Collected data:
══════

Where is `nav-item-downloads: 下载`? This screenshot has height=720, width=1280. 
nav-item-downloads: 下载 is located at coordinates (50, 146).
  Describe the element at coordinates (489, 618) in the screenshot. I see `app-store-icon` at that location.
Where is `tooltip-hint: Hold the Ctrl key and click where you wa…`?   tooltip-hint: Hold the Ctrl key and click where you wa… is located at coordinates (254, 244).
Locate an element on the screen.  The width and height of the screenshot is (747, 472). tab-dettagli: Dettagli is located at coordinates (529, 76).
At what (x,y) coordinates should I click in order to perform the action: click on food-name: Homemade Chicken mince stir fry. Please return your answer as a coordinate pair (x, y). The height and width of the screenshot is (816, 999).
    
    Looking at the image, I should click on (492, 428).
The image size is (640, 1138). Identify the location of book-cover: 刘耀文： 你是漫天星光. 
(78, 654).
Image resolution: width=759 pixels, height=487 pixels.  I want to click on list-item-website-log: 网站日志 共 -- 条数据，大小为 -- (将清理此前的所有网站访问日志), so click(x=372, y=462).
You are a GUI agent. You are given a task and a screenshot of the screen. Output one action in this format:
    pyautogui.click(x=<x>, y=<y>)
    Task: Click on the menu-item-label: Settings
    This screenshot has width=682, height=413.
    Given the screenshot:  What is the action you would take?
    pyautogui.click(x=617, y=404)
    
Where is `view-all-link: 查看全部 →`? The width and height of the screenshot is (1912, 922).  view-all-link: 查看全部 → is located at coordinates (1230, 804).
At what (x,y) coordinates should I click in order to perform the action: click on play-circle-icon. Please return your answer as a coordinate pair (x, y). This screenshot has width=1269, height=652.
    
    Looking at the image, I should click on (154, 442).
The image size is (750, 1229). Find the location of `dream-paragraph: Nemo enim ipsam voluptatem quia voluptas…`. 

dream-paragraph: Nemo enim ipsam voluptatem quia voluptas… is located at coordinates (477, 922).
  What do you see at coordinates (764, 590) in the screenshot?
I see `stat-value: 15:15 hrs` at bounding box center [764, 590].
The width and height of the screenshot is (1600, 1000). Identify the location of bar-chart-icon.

══════

Copy every one of the records above, word for word and with no changes.

Where is `nav-item-downloads: 下载`? This screenshot has height=720, width=1280. 
nav-item-downloads: 下载 is located at coordinates (50, 146).
  Describe the element at coordinates (489, 618) in the screenshot. I see `app-store-icon` at that location.
Where is `tooltip-hint: Hold the Ctrl key and click where you wa…`?   tooltip-hint: Hold the Ctrl key and click where you wa… is located at coordinates (254, 244).
Locate an element on the screen.  The width and height of the screenshot is (747, 472). tab-dettagli: Dettagli is located at coordinates (529, 76).
At what (x,y) coordinates should I click in order to perform the action: click on food-name: Homemade Chicken mince stir fry. Please return your answer as a coordinate pair (x, y). The height and width of the screenshot is (816, 999).
    
    Looking at the image, I should click on (492, 428).
The image size is (640, 1138). Identify the location of book-cover: 刘耀文： 你是漫天星光. 
(78, 654).
Image resolution: width=759 pixels, height=487 pixels.  I want to click on list-item-website-log: 网站日志 共 -- 条数据，大小为 -- (将清理此前的所有网站访问日志), so click(x=372, y=462).
You are a GUI agent. You are given a task and a screenshot of the screen. Output one action in this format:
    pyautogui.click(x=<x>, y=<y>)
    Task: Click on the menu-item-label: Settings
    This screenshot has width=682, height=413.
    Given the screenshot:  What is the action you would take?
    pyautogui.click(x=617, y=404)
    
Where is `view-all-link: 查看全部 →`? The width and height of the screenshot is (1912, 922).  view-all-link: 查看全部 → is located at coordinates (1230, 804).
At what (x,y) coordinates should I click in order to perform the action: click on play-circle-icon. Please return your answer as a coordinate pair (x, y). This screenshot has width=1269, height=652.
    
    Looking at the image, I should click on (154, 442).
The image size is (750, 1229). Find the location of `dream-paragraph: Nemo enim ipsam voluptatem quia voluptas…`. 

dream-paragraph: Nemo enim ipsam voluptatem quia voluptas… is located at coordinates (477, 922).
  What do you see at coordinates (764, 590) in the screenshot?
I see `stat-value: 15:15 hrs` at bounding box center [764, 590].
The width and height of the screenshot is (1600, 1000). Identify the location of bar-chart-icon.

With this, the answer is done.